Stated task: Copy out every line of the data below word for word, with nothing changed.

Entries supplied:

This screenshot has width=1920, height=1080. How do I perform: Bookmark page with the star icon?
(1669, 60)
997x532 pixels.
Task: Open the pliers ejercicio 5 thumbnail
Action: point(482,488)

Correct response:
This screenshot has width=1920, height=1080. How do I perform: Bookmark page with the star icon?
(1669, 60)
997x532 pixels.
Task: Open the pliers ejercicio 5 thumbnail
Action: point(482,488)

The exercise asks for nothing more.